### Exercise passage:

------------------------------------------------------------------------

Abstract
Background:
Atypical Usher syndrome has recently been associated with arylsulfatase G (ARSG) variants. In these cases, characteristic findings include progressive sensorineural hearing loss (SNHL) without vestibular involvement and ring-shaped late-onset retinitis pigmentosa (RP).
Materials and Methods:
One patient with atypical Usher syndrome and a novel homozygous ARSG variant was included in this study. The patient underwent a comprehensive ophthalmic examination, including multimodal imaging and genetic testing.
Results:
A 60-year-old male of Persian decent presented to our clinic with a history of 20 years of progressive SNHL, and 10 years of progressive peripheral vision loss and pigmentary retinopathy. Consistent with previous reports of ARSG-related atypical Usher syndrome, fundus examination revealed ring-shaped retinal hyperpigmentation and fundus autofluorescence (FAF) demonstrated a six-zone pattern of autofluorescence. Optical coherence tomography (OCT) showed extensive cystoid spaces concentrated in the ganglion cell layer. Widefield OCT angiography at the level of the choriocapillaris showed signs of atrophy that corresponded to the FAF hypofluorescent zone. The patient was homozygous for a novel ARSG variant c. 1270C>T, p. Arg424Cys.

------------------------------------------------------------------------

### Extracted entries:
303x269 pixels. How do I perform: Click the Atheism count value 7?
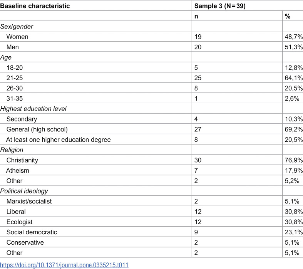[x=196, y=170]
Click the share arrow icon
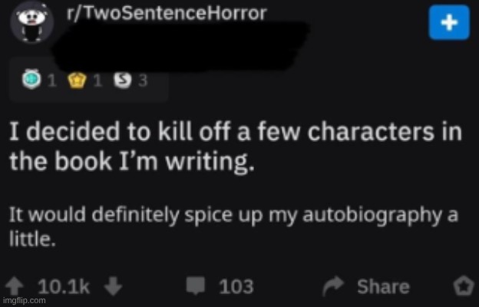 coord(333,286)

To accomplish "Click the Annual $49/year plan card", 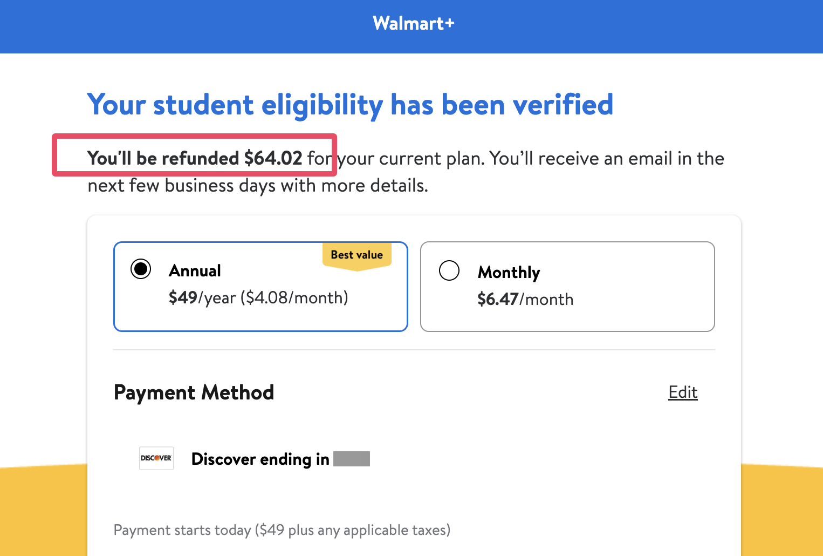I will point(260,286).
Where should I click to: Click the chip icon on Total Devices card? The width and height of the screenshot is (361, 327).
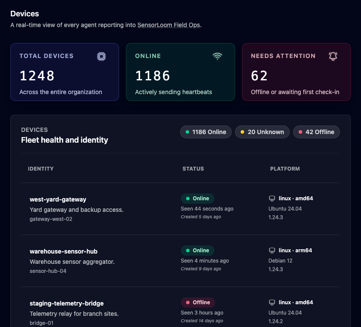[101, 56]
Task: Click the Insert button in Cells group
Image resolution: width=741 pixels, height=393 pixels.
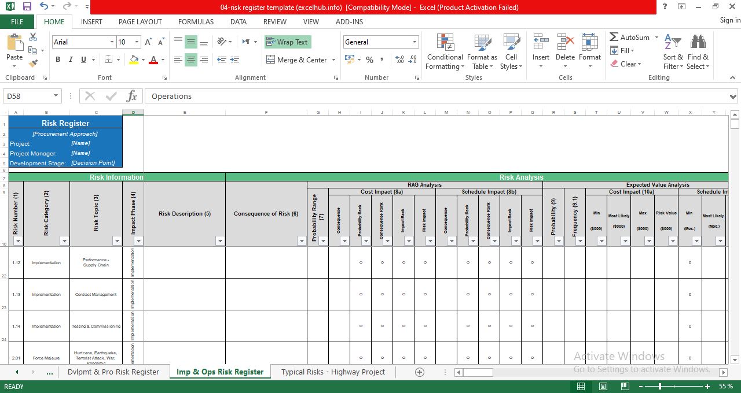Action: pyautogui.click(x=540, y=51)
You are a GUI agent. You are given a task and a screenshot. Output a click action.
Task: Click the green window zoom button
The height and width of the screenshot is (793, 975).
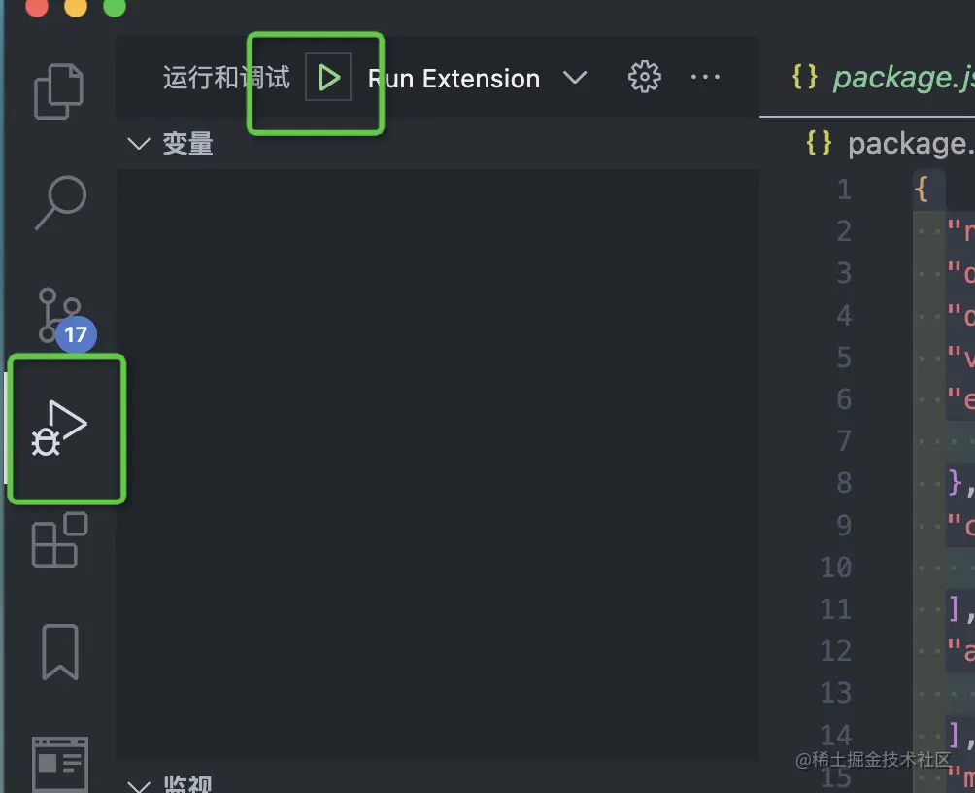click(x=115, y=7)
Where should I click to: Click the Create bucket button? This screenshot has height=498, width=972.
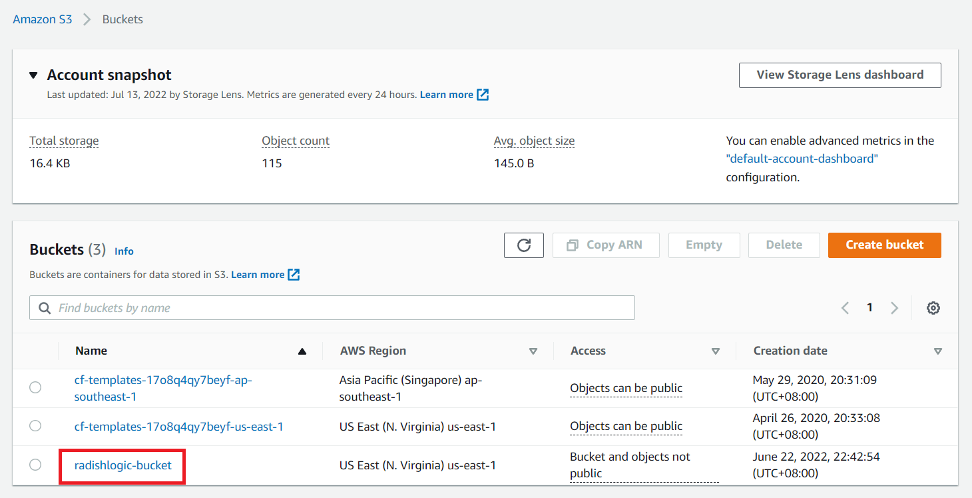point(884,245)
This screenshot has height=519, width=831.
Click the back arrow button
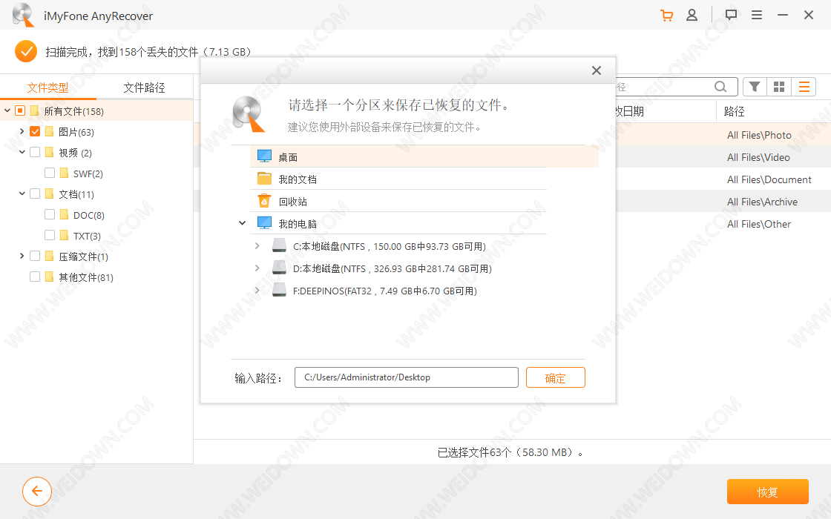[37, 491]
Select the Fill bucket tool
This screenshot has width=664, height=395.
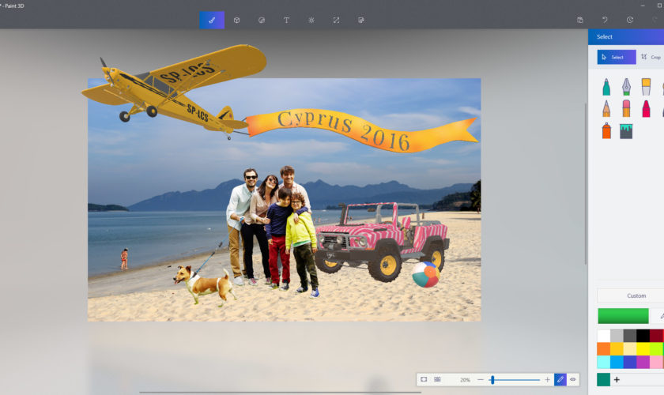coord(626,130)
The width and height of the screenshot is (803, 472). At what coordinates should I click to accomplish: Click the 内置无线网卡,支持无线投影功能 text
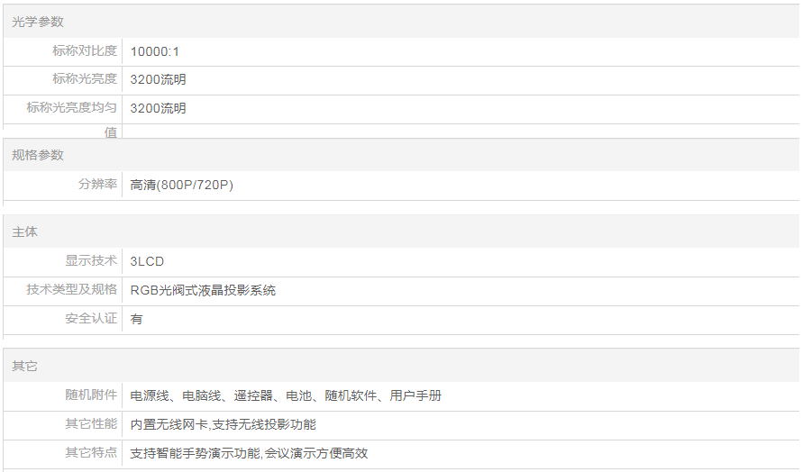tap(223, 424)
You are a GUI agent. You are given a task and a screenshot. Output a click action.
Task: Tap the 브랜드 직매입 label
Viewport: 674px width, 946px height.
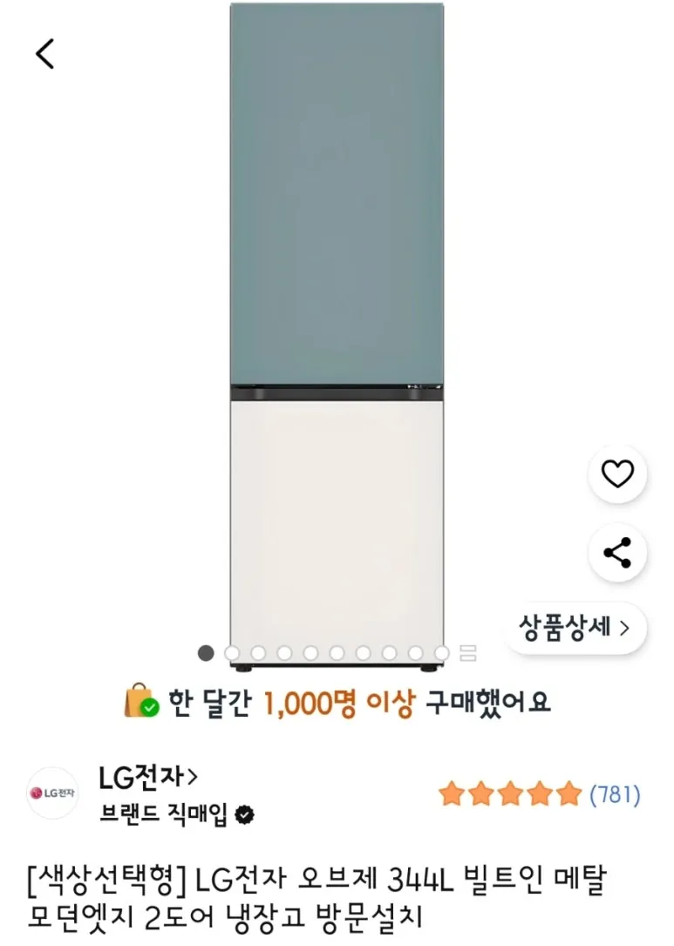(164, 815)
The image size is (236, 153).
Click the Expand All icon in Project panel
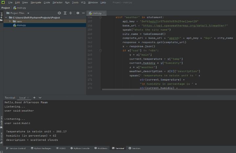click(x=65, y=13)
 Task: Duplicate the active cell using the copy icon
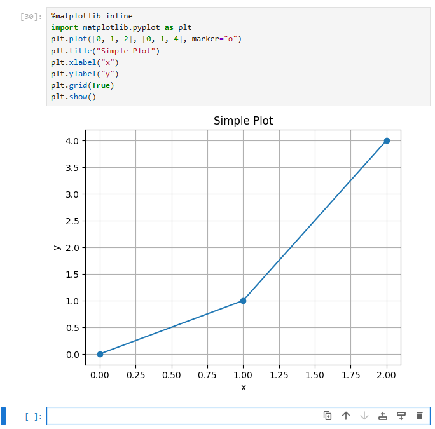pos(328,416)
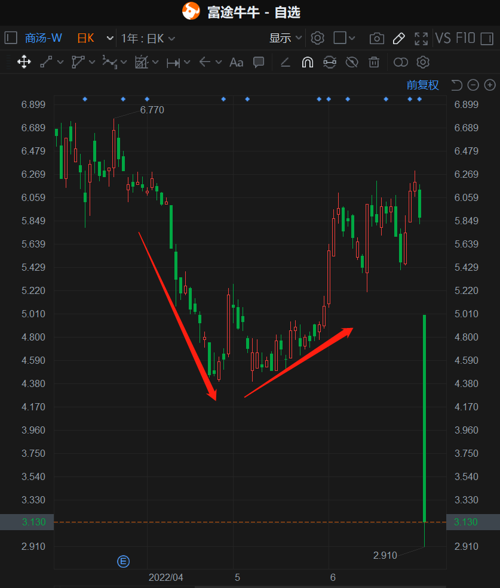Toggle the left sidebar panel
500x588 pixels.
pos(10,38)
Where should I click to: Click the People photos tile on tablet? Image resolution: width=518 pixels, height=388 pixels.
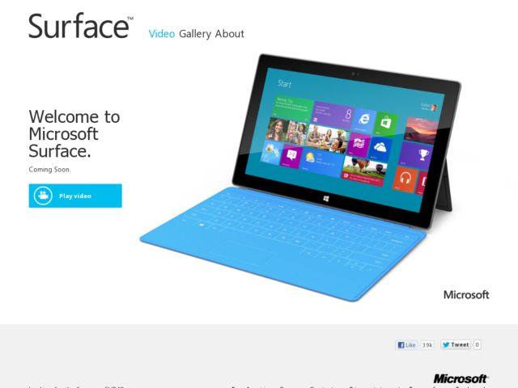(287, 132)
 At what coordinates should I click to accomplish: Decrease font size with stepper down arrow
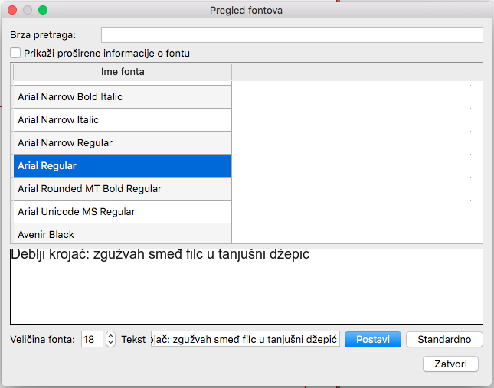(x=110, y=343)
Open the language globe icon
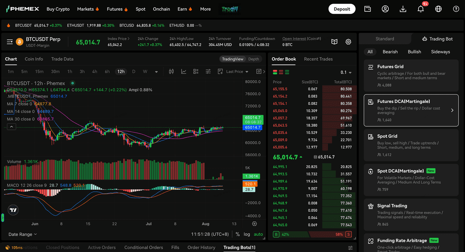The height and width of the screenshot is (252, 465). (x=438, y=9)
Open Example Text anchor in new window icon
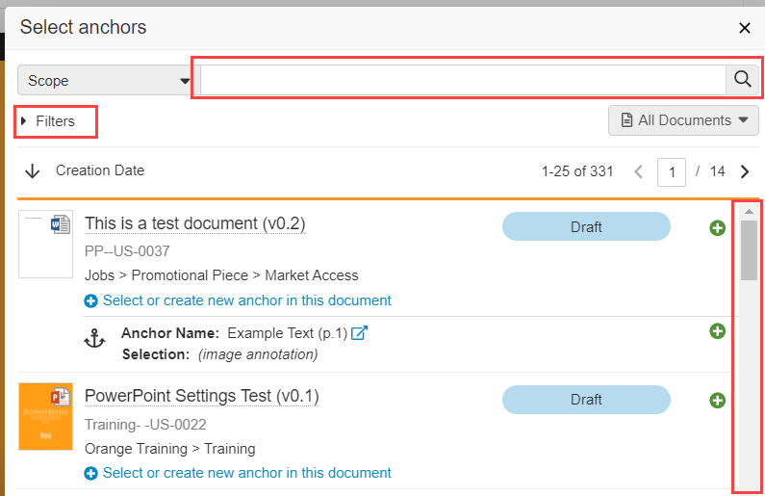The image size is (765, 496). pyautogui.click(x=359, y=333)
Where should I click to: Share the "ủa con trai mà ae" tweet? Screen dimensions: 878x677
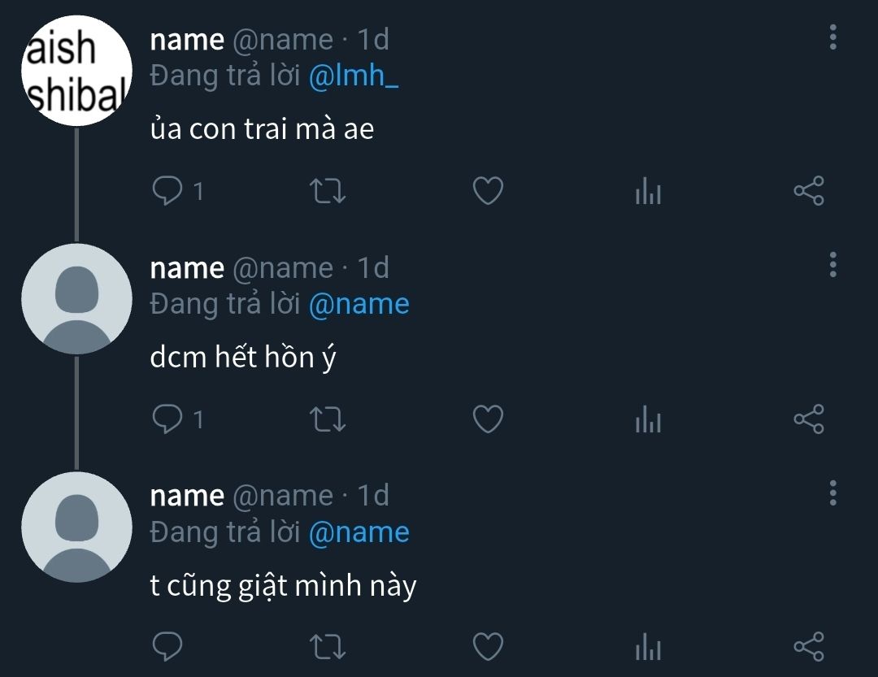[808, 191]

------------------------------------------------------------------------

### Problem details:
Summarize the abstract in two sentences. The lines have no connection to the abstract.

### Exercise result:
Atypical Usher syndrome has recently been associated with arylsulfatase G (ARSG) variants, with progressive sensorineural hearing loss without vestibular involvement and ring-shaped late-onset retinitis pigmentosa as characteristic findings. A 60-year-old male with 20 years of progressive hearing loss and 10 years of progressive peripheral vision loss had ring-shaped retinal hyperpigmentation, a six-zone autofluorescence pattern, extensive cystoid spaces in the ganglion cell layer and signs of choriocapillaris atrophy, and he was homozygous for a novel ARSG variant, c. 1270C>T, p. Arg424Cys.